Los minutos pasaban lentamente y cada vez tenía más ganas de que se acabara el invierno. Hacía más o menos media hora que Santana había empezado a tiritar y estaba segura de que iba a tener un buen resfriado con ella. Pero no importaba. Ya nada importaba. Dejó de escuchar la nieve caer y el viento soplar, dejó de fijar su mirada en las luces navideñas que adornaban el tejado de las casas, dejó de vivir en la realidad para ocultarse en sus recuerdos, recuerdos de días mejores, de momentos compartido, de besos antes de dormir.
-Ey, Santana.
Conocía esa voz.
Lentamente, muy lentamente, Santana levantó la cabeza de entre sus manos para observar como un nuevo número 24 se alejaba calle abajo. Ni siquiera lo había oído llegar. No quiso hacer su espera más larga y por fin Santana centró su mirada en la chica que estaba parada frente a ella, tomándose un segundo para mirarla de abajo a arriba.
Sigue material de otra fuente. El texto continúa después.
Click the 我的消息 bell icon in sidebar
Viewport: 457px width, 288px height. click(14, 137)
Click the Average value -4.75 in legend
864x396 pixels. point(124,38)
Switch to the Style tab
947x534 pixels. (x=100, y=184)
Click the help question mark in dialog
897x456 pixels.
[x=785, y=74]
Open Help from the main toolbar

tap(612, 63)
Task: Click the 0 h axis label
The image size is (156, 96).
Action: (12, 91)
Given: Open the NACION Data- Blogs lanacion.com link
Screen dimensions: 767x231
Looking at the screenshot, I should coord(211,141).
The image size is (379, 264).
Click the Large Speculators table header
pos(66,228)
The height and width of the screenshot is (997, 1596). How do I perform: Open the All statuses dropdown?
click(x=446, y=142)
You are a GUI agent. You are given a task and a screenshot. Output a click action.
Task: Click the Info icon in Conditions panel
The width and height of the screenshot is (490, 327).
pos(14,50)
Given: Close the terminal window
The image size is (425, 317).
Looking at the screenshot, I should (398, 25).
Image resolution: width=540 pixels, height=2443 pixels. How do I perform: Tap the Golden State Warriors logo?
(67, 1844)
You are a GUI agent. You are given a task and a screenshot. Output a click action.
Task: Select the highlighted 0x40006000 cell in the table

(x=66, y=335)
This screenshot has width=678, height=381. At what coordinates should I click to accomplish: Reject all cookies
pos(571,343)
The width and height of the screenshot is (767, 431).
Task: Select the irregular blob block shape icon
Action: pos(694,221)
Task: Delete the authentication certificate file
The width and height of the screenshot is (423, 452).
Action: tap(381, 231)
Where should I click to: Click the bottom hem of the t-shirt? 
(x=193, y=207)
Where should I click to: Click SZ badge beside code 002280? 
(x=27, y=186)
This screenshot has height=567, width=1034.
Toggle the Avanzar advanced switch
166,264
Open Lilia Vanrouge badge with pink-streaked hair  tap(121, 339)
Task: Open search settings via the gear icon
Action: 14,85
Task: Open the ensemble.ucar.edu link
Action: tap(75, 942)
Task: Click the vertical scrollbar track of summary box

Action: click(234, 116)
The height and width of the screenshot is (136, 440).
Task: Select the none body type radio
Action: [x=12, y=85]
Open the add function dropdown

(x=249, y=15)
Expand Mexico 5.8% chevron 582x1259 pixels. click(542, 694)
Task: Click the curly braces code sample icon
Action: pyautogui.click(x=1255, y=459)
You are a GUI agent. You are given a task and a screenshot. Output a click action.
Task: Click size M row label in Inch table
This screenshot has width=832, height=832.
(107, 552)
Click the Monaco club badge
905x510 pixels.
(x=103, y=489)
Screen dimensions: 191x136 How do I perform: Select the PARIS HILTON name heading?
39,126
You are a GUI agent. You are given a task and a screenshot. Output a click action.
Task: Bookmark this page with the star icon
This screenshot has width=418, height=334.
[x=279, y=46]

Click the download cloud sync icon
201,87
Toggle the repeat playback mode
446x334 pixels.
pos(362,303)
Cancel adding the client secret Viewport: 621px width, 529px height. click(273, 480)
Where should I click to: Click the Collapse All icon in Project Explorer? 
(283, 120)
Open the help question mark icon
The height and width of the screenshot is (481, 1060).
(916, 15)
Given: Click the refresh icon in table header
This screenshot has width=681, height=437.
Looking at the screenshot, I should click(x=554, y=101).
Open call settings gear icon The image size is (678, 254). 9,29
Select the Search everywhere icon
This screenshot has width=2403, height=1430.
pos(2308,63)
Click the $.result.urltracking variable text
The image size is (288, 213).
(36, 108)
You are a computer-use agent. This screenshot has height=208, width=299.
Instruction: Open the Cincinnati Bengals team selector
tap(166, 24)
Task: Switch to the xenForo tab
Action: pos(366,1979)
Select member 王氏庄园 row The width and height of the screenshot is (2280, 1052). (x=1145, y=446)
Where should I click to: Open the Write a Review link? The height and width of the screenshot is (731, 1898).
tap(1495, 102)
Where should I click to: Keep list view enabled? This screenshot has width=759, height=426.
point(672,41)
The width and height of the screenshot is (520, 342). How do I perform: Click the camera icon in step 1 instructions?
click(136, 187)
Lo primero que vio fueron unos mocasines de charol, negros. Siguió subiendo por sus medias del mismo color, apreciando el perfecto contorno de sus piernas y perdiendo unos segundos pensando que tenía que llevar más ropa, no quería que se resfriara. A mitad del muslo podía apreciar el bajo de un vestido blanco, pero encima de este había un abrigo de color gris que no le dejaba ver el resto del vestido que había elegido para la ocasión. Se detuvo un segundo a observar los guantes grises que llevaba, segura de que debajo de ellos sus uñas estarían tan mordidas como de costumbre. Llegó a su cuello, el cual no estaba cubierto y Santana se preocupó por si se resfriaba. Apreció su cabellera rubia cayendo un poco más allá de sus hombros. Y su mirada subió por fin a algo que tanto miedo tenía de ver, solo por si no era de ella. Santana pasó la mirada por su cara: por su clara tez, por su barbilla, su boca, la sonrisa que dejaba ver sus dientes blancos, sus mejillas enrojecidas por el frio, la exacta forma de su nariz y como la punta de esta también se había vuelto de un tono rosado al estar al aire libre. Y por último, Santana se atrevió a buscar esos ojos que siempre estaban dispuestos a recibirla, notando como la sonrisa se hacía cada vez más presente en su cara. Sabía que una vez sus ojos se encontraran, no importaría la espera ni el frío, los números 24 que habían pasado delante de ella ni la esperanza que había perdido hacía ya varias horas. Los ojos oscuros se encontraron con los azules.
Y Santana supo que había llegado a casa.